There is a second important issue: it is actually Pinker’s methodology rather than appealing to science per se that is the problem. Certainly early medievalists quite like science, especially those engaged with archaeology and environment studies. Let’s just pick out three examples:

Michael McCormick (also Harvard) has done some interesting work integrating observations from science. In a famous article in Speculum in 2007 – with Paul Dutton and Paul Mayewski – he looked at evidence for historical climate change to show how volcanoes might have affected the atmosphere c. 750-c.900. The article integrated science with sensible analysis of annals. The ice core data used was incomplete and there might have been factors other than volcanoes involved, but still: science plus good history. Now, this is very much about using the right tools for the right job. His last book, published four years later, was an excellent edition of a ninth-century text surveying the Holy Land with commentary drawing on extensive knowledge of Eastern and Western history. No science cart was put before the horse.

Or look at Nick Everett (Toronto) who has taken time to learn pharmacology so that he can analyse medieval medicine better. Dedication. But also it highlights the difficulty of specialisation – most historians don’t have time to retrain to understand sciences as well. This is not necessarily a problem if you can bring together teams of people.

And speaking of teams: look at Jo Story (Leicester) and her project The Impact of Diasporas on the Making of Britain: Evidence, Memories, Inventions – it has all sorts of things going on, with Jon Wetton looking at DNA evidence for migration events while Morn Capper analyses material culture and identity, fresh from helping look after the Staffordshire Hoard. And they know they must tread carefully because they do not want to end up with unfortunate situations like this: here and here.
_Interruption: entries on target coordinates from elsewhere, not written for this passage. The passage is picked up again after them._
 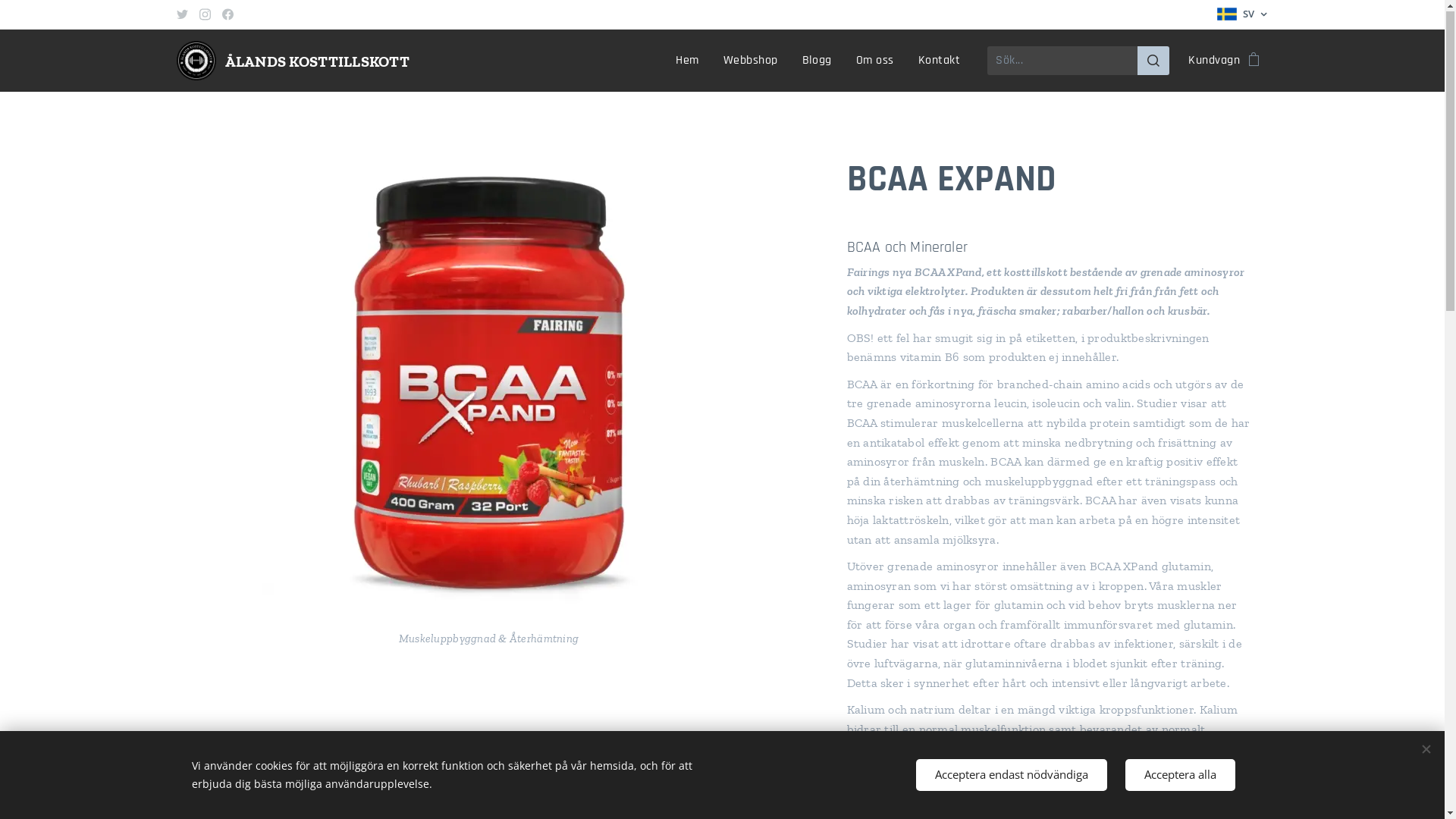 What do you see at coordinates (204, 14) in the screenshot?
I see `'Instagram'` at bounding box center [204, 14].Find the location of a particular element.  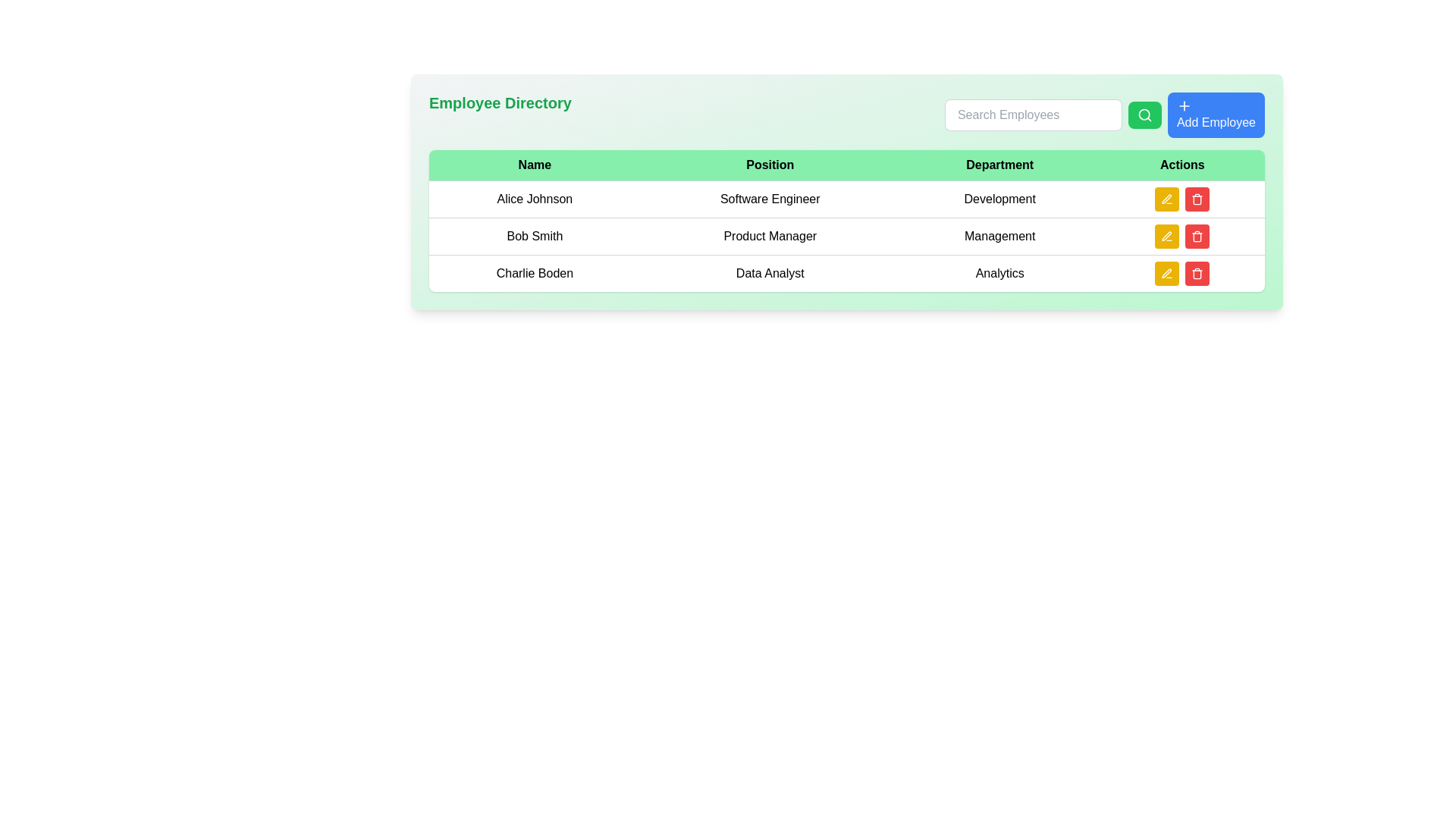

the trash icon representing the delete action in the 'Actions' column of the last row in the table is located at coordinates (1197, 275).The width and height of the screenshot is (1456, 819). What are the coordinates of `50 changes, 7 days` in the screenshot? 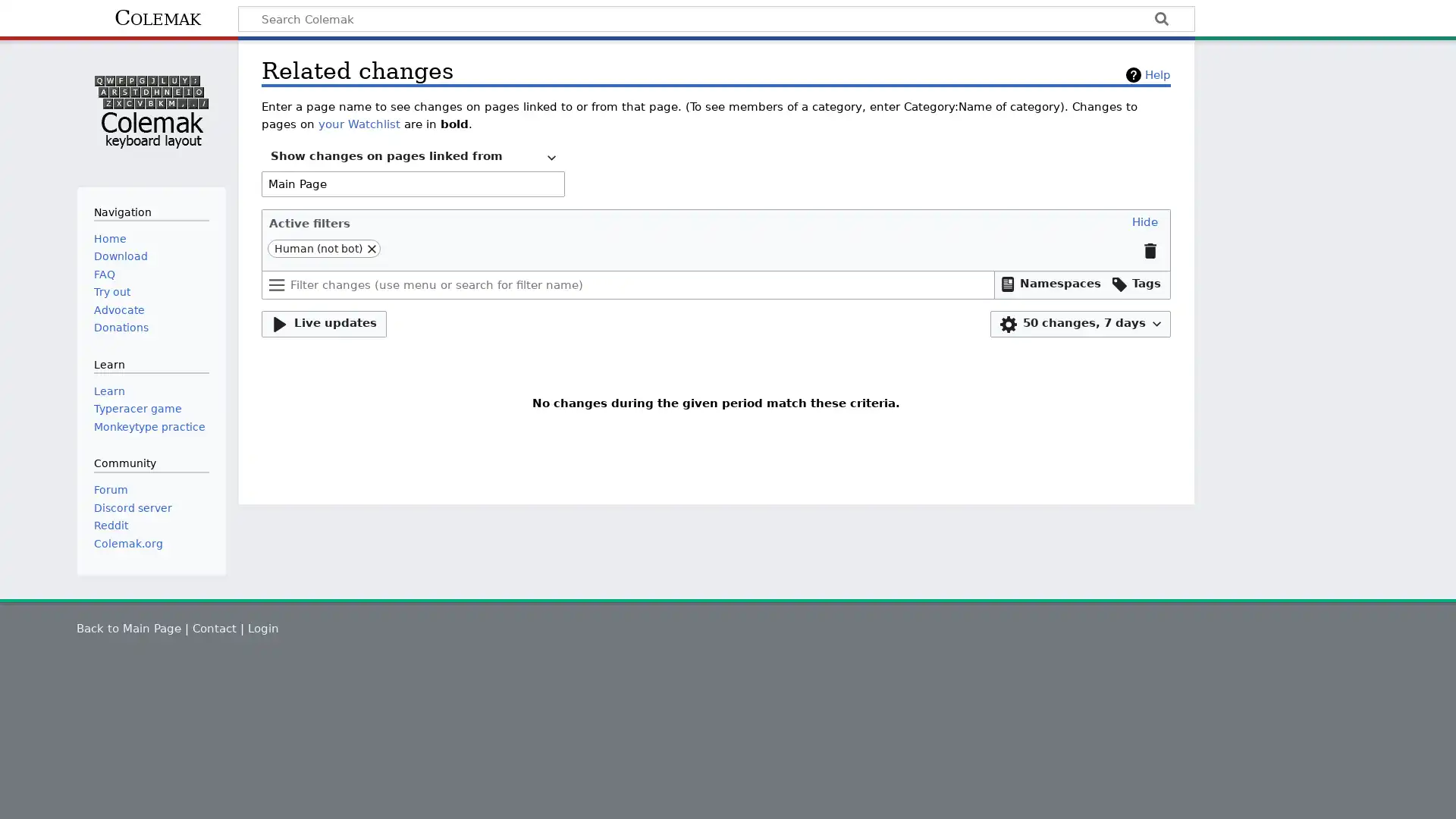 It's located at (1080, 323). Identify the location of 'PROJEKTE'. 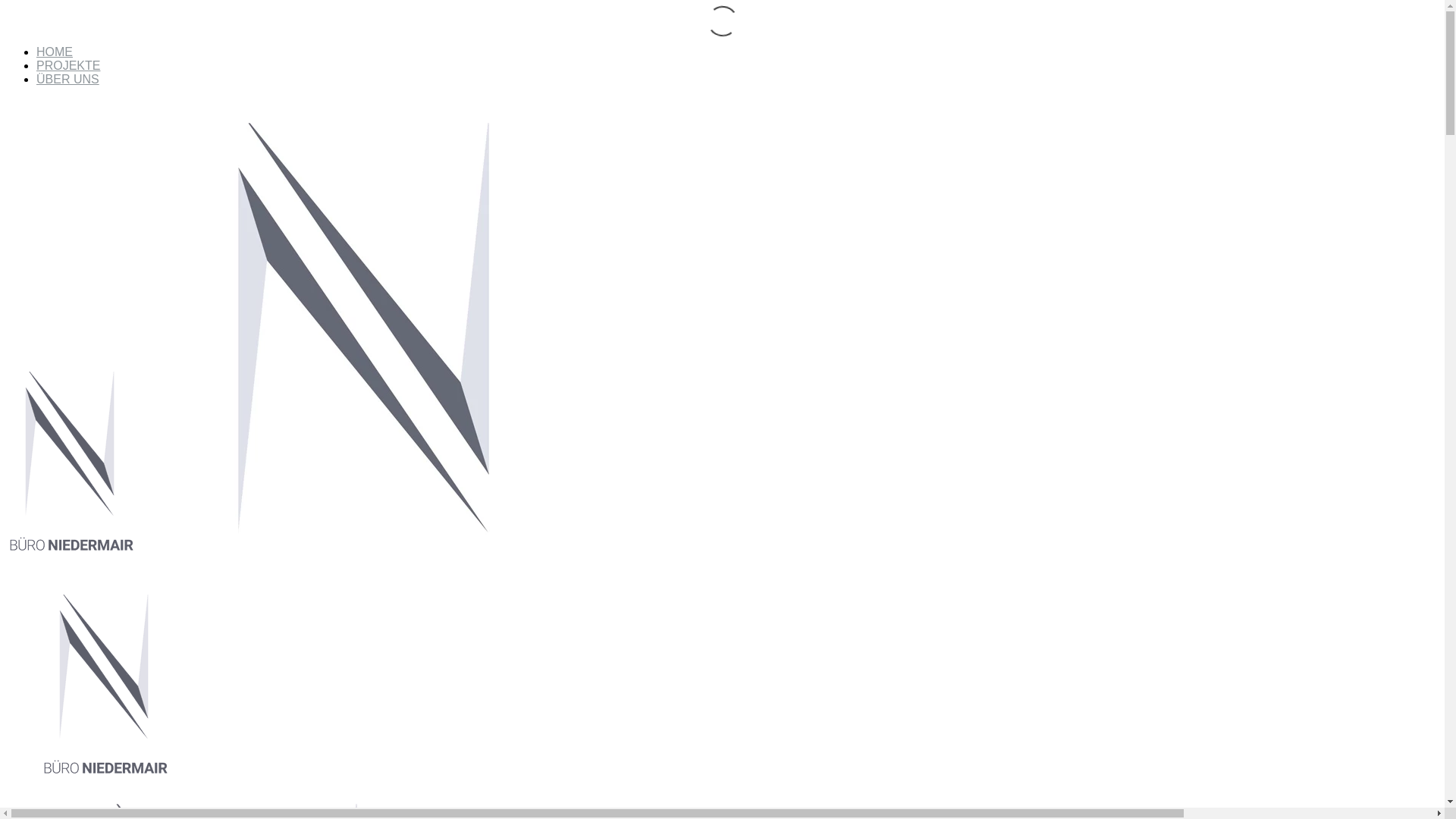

So: many people in the Humanities are not afraid of science or scientism – they are actively looking into it. But at the same time they are doing so in a way which privileges intellectual rigour over fashion or a belief that only science will tell us the truth. Do not mistake opposition to Pinker with opposition to good, innovative and forward-looking scholarship.

A Final Point

The thing I found most disheartening about Pinker’s piece in the New Statesman was this:

Several university presidents and provosts have lamented to me that when a scientist comes into their office, it’s to announce some exciting new research opportunity and demand the resources to pursue it. When a humanities scholar drops by, it’s to plead for respect for the way things have always been done.

I can imagine that this might sometimes be the case. But if this is what is happening then the solution for the Humanities is not simply to embrace science. (It can also do that, by the way). It is to stand tall and to make the case for the importance of the great discoveries that have been made and the exciting ways forward that they are pursuing. There have been many articles recently about the importance of the Humanities. Strong and clear communication must be part of the defence.